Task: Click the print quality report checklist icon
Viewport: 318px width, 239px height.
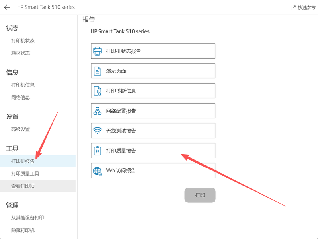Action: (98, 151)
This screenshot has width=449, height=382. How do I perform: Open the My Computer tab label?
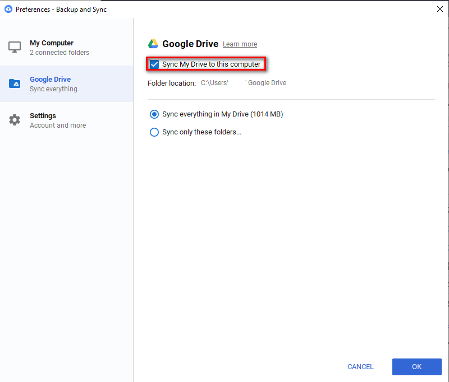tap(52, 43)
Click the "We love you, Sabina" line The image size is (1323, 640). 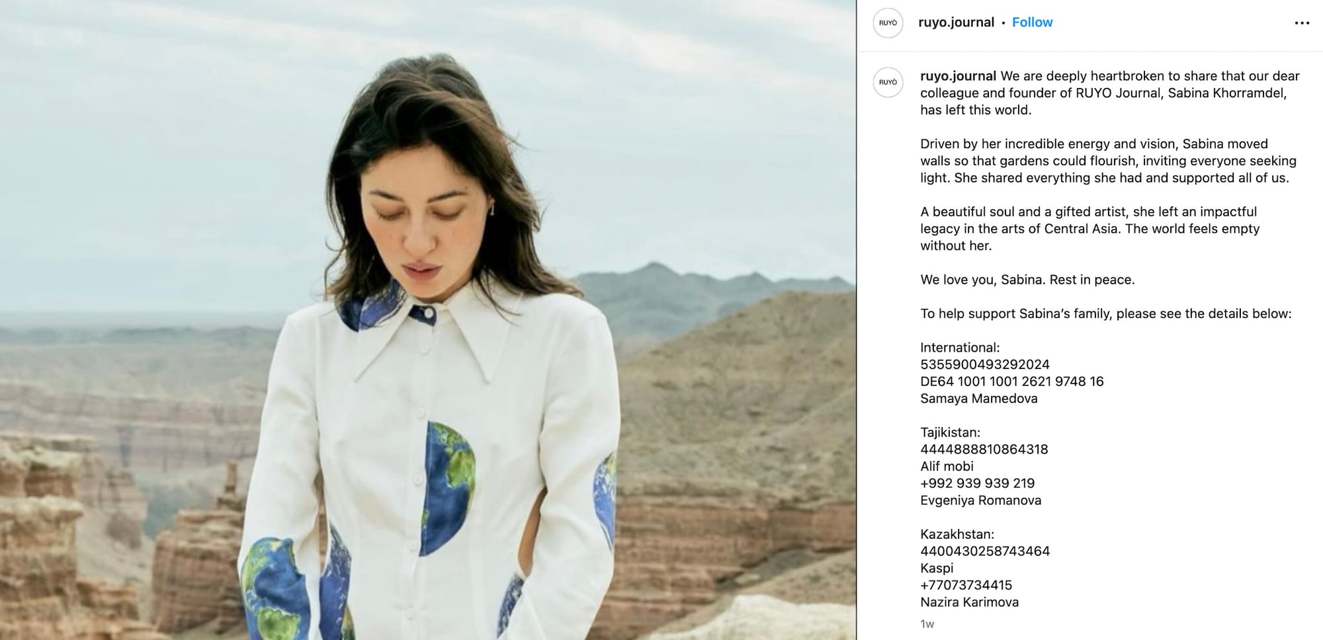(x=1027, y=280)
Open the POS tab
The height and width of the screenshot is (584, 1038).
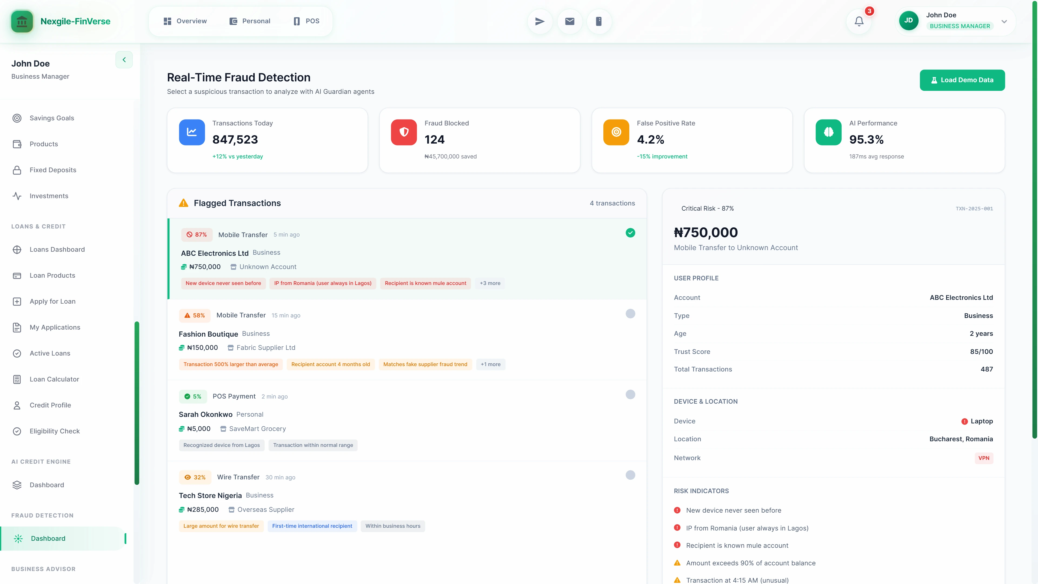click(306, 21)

> Aim of the task: Copy the material from the line containing "Open the POS tab" through its end, leaving out the pictures.

> Response to the task:
Open the POS tab
The height and width of the screenshot is (584, 1038).
click(306, 21)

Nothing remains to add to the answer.